Pengaruh Sosmed terhadap Elektabilitas Capres pada Pemilu 2024

Kampanye
Ilustrasi: istockphoto

Teknologi informasi dan komunikasi berkembang masif pada saat ini. Perkembangan ini juga berdampak terhadap media sosial sebagai sarana baru dalam berkomunikasi, tak terkecuali terhadap branding capres pada 2024 nanti.

Banyaknya penggunaan media sosial dan internet di Indonesia, tentu dapat digunakan sebagai media aktif komunikasi masyarakat terhadap politik. Hal ini menjadi jembatan bagi calon presiden sebagai “senjata” untuk menarik pemilih.

Melihat penggunaan media sosial ini didominasi oleh generasi Z yang merupakan generasi milenial, menjadi kunci menarik terhadap generasi muda untuk memilih pemimpin.

Media sosial aktif menjadi alat perhatian masyarakat dan pemilih, serta menjadi alat untuk menjatuhkan lawan sejak pemilu 2014. Pada saat itu, terjadi perang opini, meme, serta tagar yang berujung kepada persaingan masing-masing  kandidat.

Hal ini tentu menjadi persaingan panas mengingat media sosial bersifat interaktif dan tidak dibatasi oleh peraturan redaksi. Kampanye hitam, hoaks, serta berbagai masalah yang disebarkan oleh buzzer politik terkadang digunakan untuk meningkatkan eligitabilitas kandidat dan mengurangi eligitabilitas lawan (Sri Hadijah & Erna Kurniawati, 2022).

Dengan penggunaan media sosial oleh calon presiden yang saat ini sedang gencar-gencarnya untuk meningkatkan eligitabilitas publiknya, tentu akan lebih mudah untuk berbagi informasi serta meningkatkan kesadaran masyarakat untuk beralih menjadi pengikut serta pendukung paslon tersebut.

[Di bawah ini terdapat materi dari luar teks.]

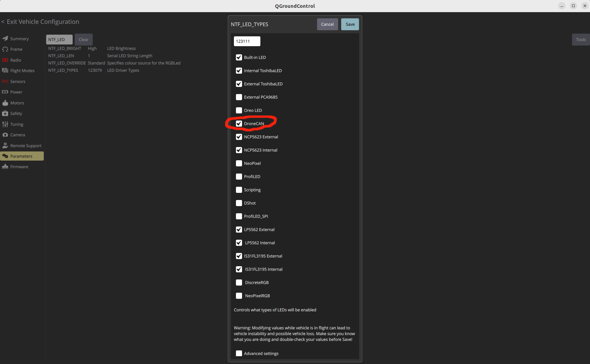Toggle the Advanced settings checkbox
This screenshot has width=590, height=364.
(239, 353)
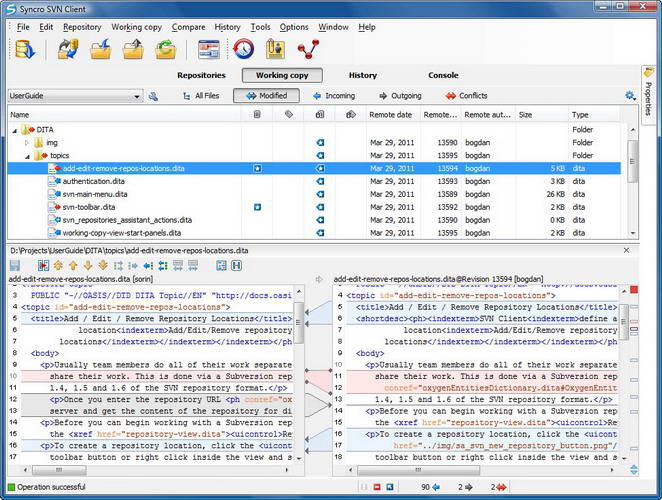Click the Refresh folder toolbar icon
The image size is (662, 500).
point(166,49)
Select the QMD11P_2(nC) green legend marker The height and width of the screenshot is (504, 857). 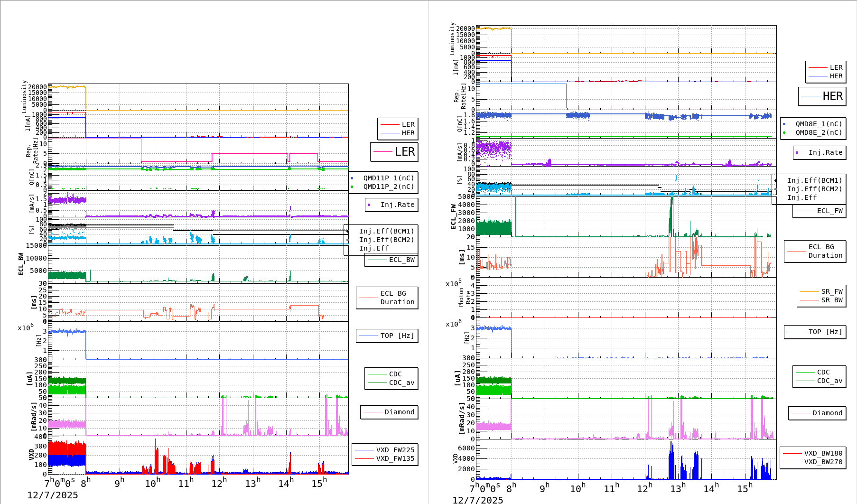coord(352,187)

Hal ini dapat mempengaruhi opini publik terhadap pengetahuan politik, serta pilihan politik masyarakat. Penggunaan media sosial bagi capres saat ini sudah tidak lagi menjadi konsumsi politisi saja, tetapi siapa saja, karena akses informasi politik yang bersifat masif dan interaktif. Masifnya perkembangan media sosial pun juga mulai mengubah preferensi masyarakat.

Media sosial menjadi peluang bagi publik figur untuk merepresentasikan dan membangun opini publik. Tak terkecuali Presiden Republik Indonesia yaitu Joko Widodo. Jokowi aktif menggunakan platform media sosial Instagram.

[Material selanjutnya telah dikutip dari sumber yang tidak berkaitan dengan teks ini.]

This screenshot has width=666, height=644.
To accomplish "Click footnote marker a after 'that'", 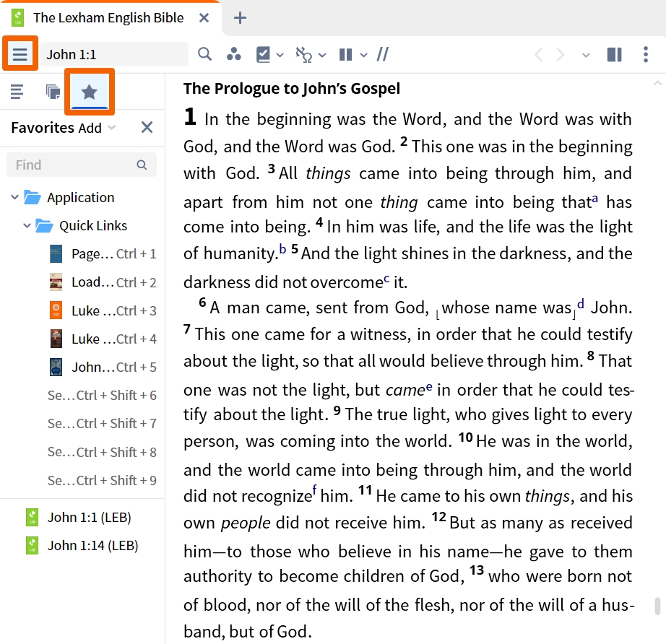I will click(594, 198).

Terhitung pada tanggal 13 Oktober 2023, dengan nama pengguna @jokowi memiliki pengikut sebanyak lima puluh lima juta lebih. Joko Widodo aktif menggunakan Instagram untuk memperlihatkan kesehariannya sebagai presiden Indonesia.

Pada tahun 2019, menjelang pemilihan presiden, Jokowi juga berkampanye melalui Instagramnya. Hal ini terbukti dengan kesesuaian Jokowi-Ma’ruf mencapai 40,9% di kalangan pengguna Instagram. Berdasarkan hal tersebut, dapat disimpulkan bahwa media sosial Instagram Jokowi berpengaruh terhadap kelangsungan Pilpres 2019.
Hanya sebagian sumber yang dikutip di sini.